Frans Nieuwendam, Who Knew Style and Had It, Dies at 60

This obituary is part of a series about people who have died in the coronavirus pandemic. Read about others here.

In 2009 The New York Post profiled some of the gatekeepers working doors at the city’s trendiest nightspots. One was Frans Nieuwendam, who had counterintuitive advice for women hoping to gain his approval for admission to Bijoux, in the meatpacking district: Don’t bother trying to flash your way in by showing a lot of skin.

“I look for a more sartorial approach rather than a revealing outfit,” he said. “There is a way to be sexy but still be sophisticated.”

Sartorial sophistication was something Mr. Nieuwendam (NEW-in-dahm) knew a bit about.

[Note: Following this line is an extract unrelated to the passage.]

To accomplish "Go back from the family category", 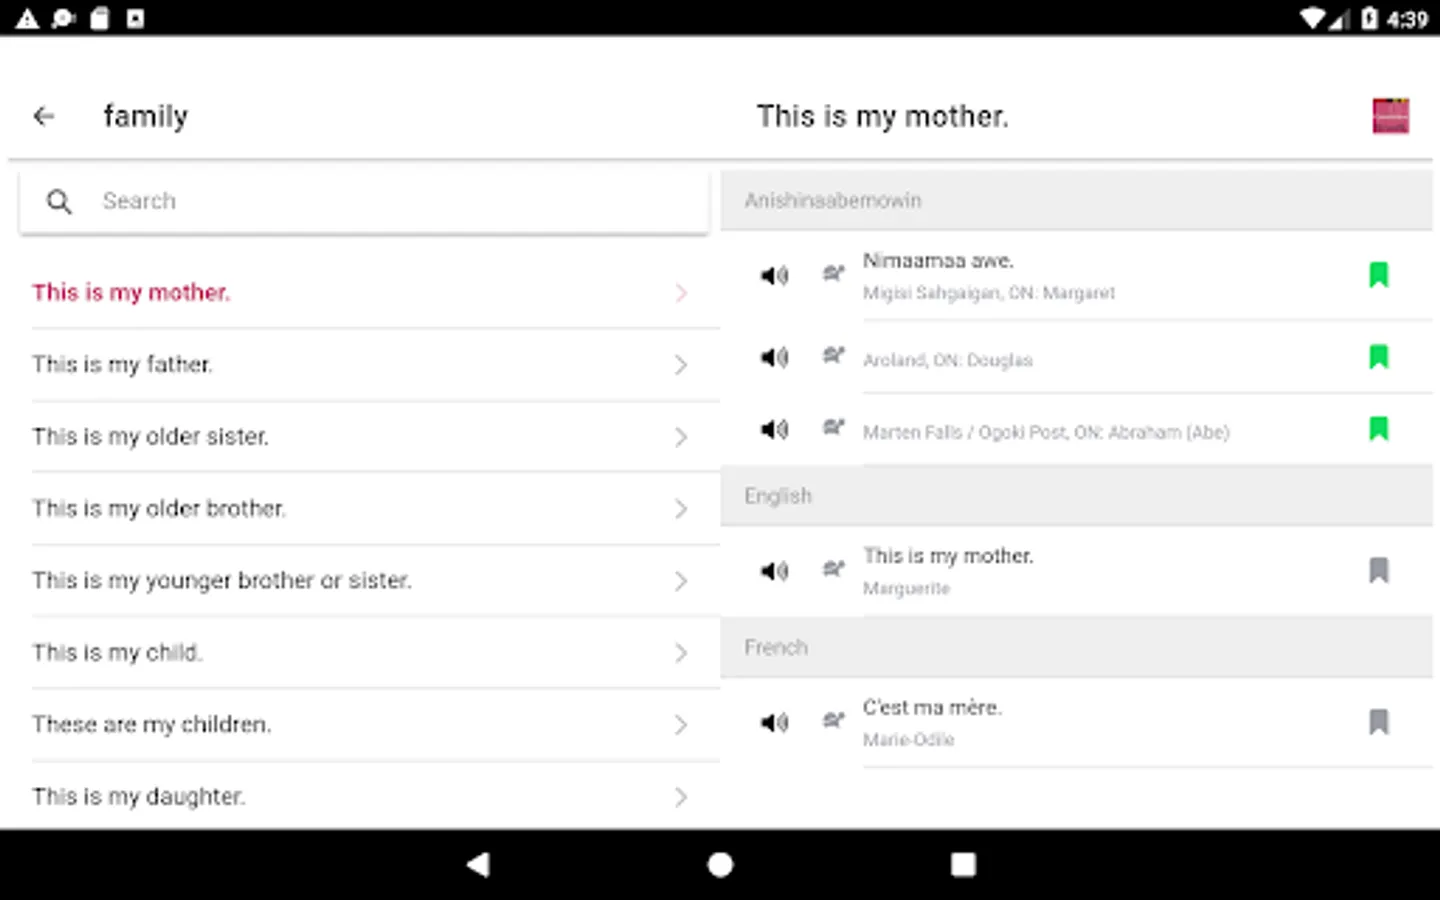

When he wasn’t plying his part-time job as gatekeeper, he was working in the fashion business, as a made-to-measure specialist helping men’s wear customers at Barneys and other retailers and as a consultant for, and producer of, fashion shows.

For decades he was behind the scenes at New York scenes, working not only at Bijoux but also at Centro Fly, Float and other high-end clubs back in their heyday; advising about an outfit or the casting of a fashion show; holding forth authoritatively on a wide variety of subjects; or, often, just listening.

“He literally radiated out into the universe,” Rebecca Pietri, a freelance creative director who used Mr. Nieuwendam as a consultant on fashion events, said in a telephone interview. “He really was everybody’s Yoda.”

Mr. Nieuwendam died on May 3 at his East Village apartment of the novel coronavirus, Ms. Pietri, his longtime friend, said. He was 60.

François Nieuwendam was born on Feb. 3, 1960, in New York. His brother Andre said their mother, Norma Joyce Swaby, was from Jamaica, and their father, Freddy, was from Suriname; their parents’ complicated relationship, he said, led to the boys’ living with various aunts and uncles in the Netherlands, Suriname and Switzerland for a time, and later in London and Portugal when their father’s work took him there.

Left on their own in London as adolescents while their father worked, Andre Nieuwendam said, they roamed the city, with Frans gravitating toward the fashion scene there.

“His favorite day trip was Harrods,” he said by email.

In addition to his brother Andre and his father, Mr. Nieuwendam is survived by two other brothers, Alexandre and Felipe; a stepbrother, Ricardo Pereira; and his stepmother, Lourdes.

Frans returned to New York and earned a bachelor’s degree in English at Stony Brook University in 1985. A friend suggested he try a buyer training program in retail, and he was soon working as a buyer and manager for Bloomingdale’s in Chicago and then New York. In 1994 he began a four-year stint in merchandising at Armani.

But, he said in a 2010 interview with the website LookBooks, he longed for something more creative, and he began working on friends’ fashion shows.

“I started as a dresser backstage,” he said, “then coordinator, show D.J. and eventually producer-director. I was also doing some commercial and editorial styling.”

And he was making a lot of friends in the fashion and nightlife scenes. One was Henri Scars Struck, a composer and producer who arrived in New York from France in 1996. Mr. Nieuwendam, he said in a telephone interview, let him stay in his apartment for several months until he could find his own place.

There was, he said, another resident as well: “He had a huge iguana.” The lizard’s name was Icarus.

Sudha Chinniah met Mr. Nieuwendam in 2003 when both worked at Bergdorf Goodman; they collaborated on several fashion projects over the years.

“Frans was absolutely the most stylish man in any room he entered,” Mr. Chinniah said, “but dominated much more profoundly in his elegance of character and ability to connect with anyone he met.”